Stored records
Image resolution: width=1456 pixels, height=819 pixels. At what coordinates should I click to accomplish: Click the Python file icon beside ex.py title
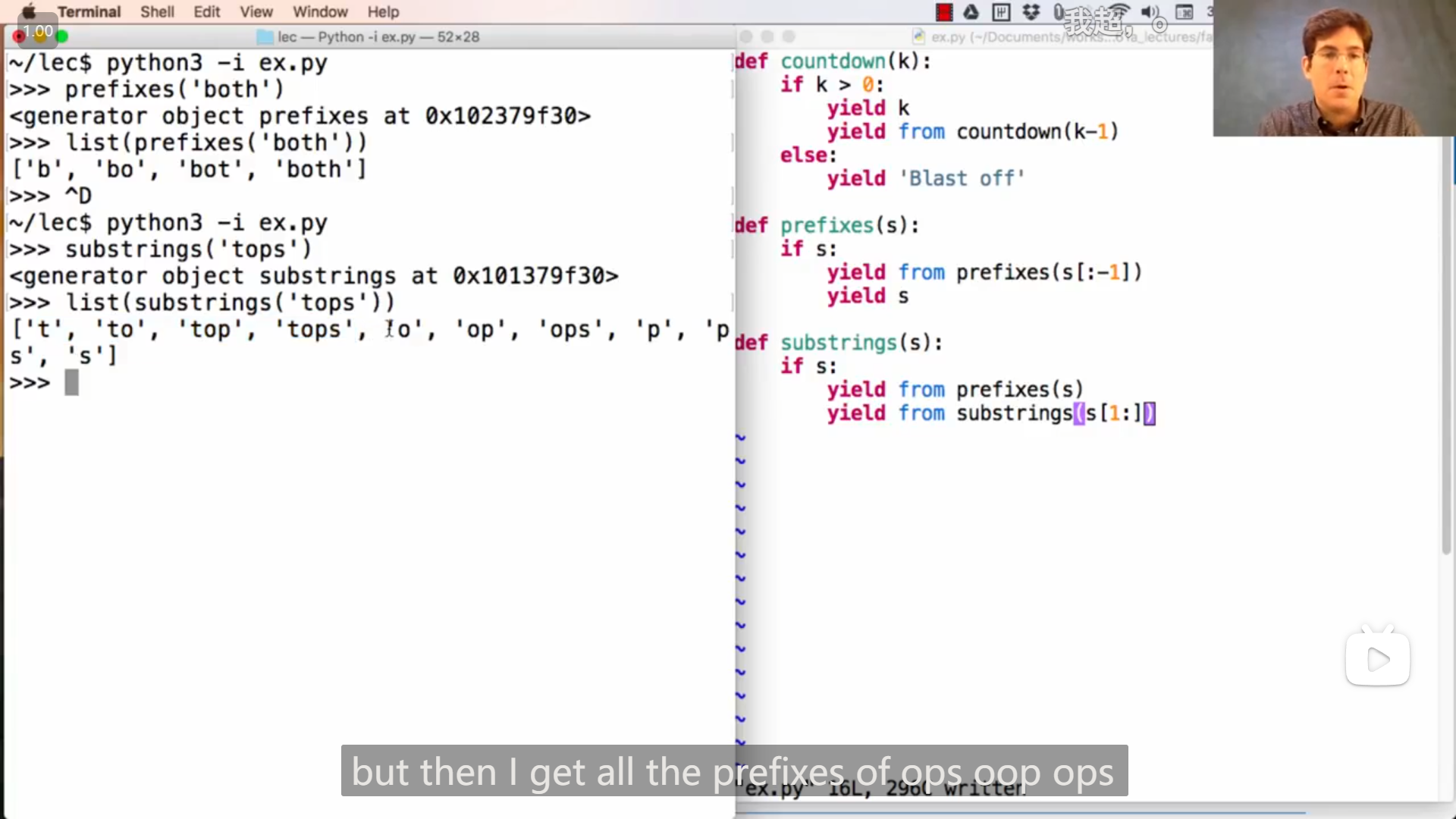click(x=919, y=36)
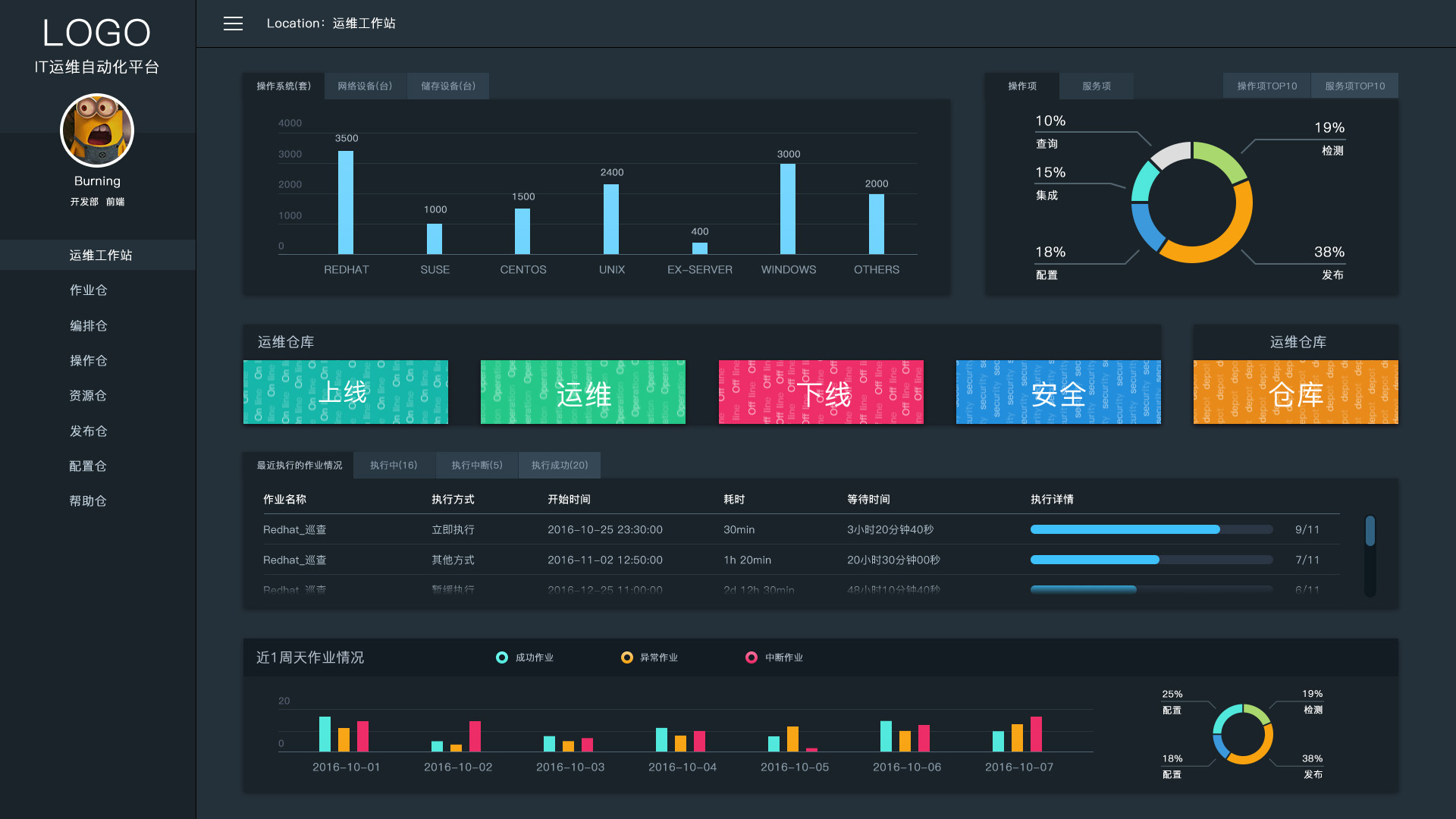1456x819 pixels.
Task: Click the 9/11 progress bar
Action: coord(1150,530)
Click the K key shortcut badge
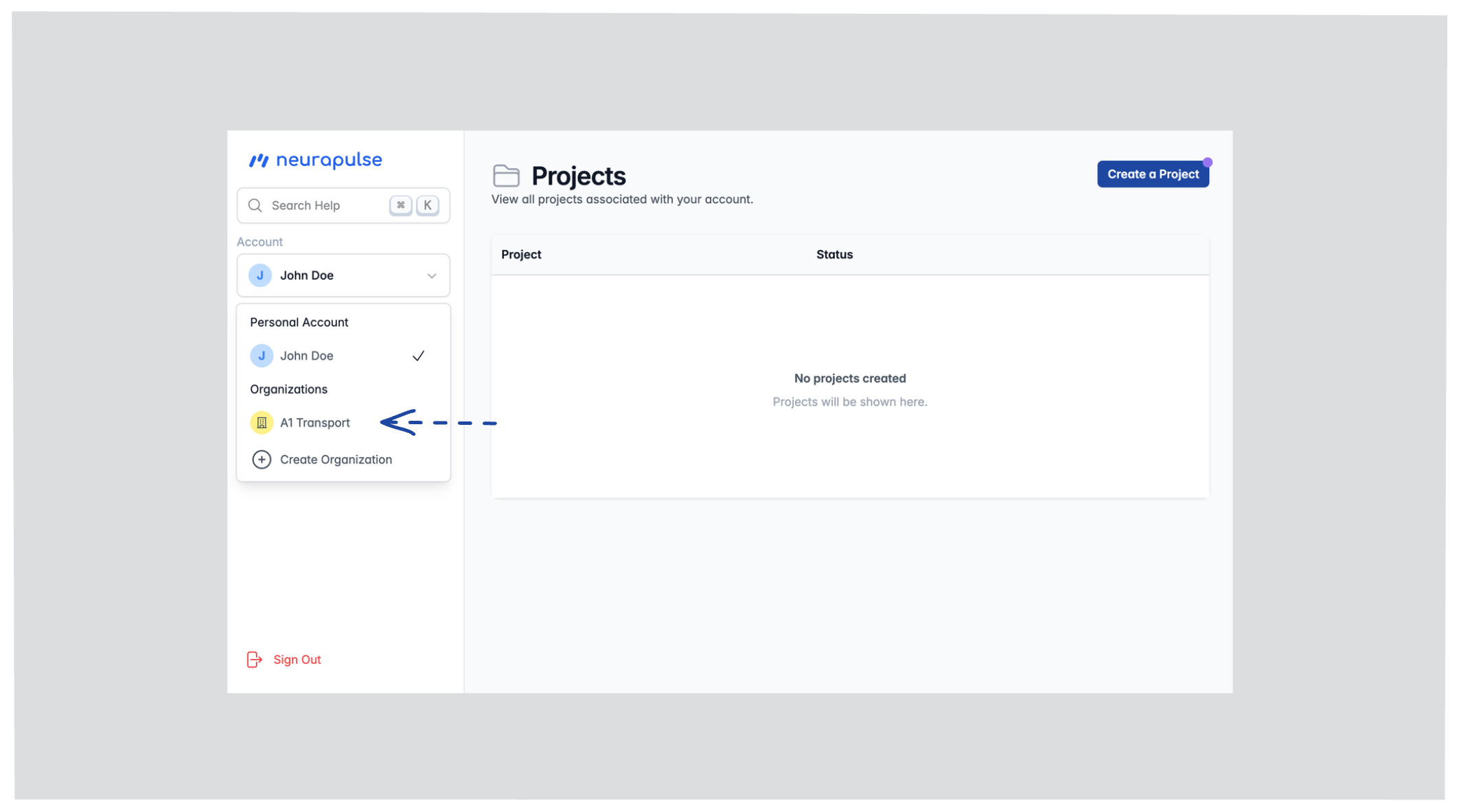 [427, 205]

TASK STATEMENT: Could you retype every record exactly, leaving the pictures out?

EXPECTED ANSWER:
Image resolution: width=1456 pixels, height=819 pixels. At what coordinates should I click to accomplish: Click the Python file icon beside ex.py title
click(x=919, y=36)
1456x819 pixels.
Task: Click the 9/11 progress bar
Action: coord(1150,530)
Click the K key shortcut badge
 [427, 205]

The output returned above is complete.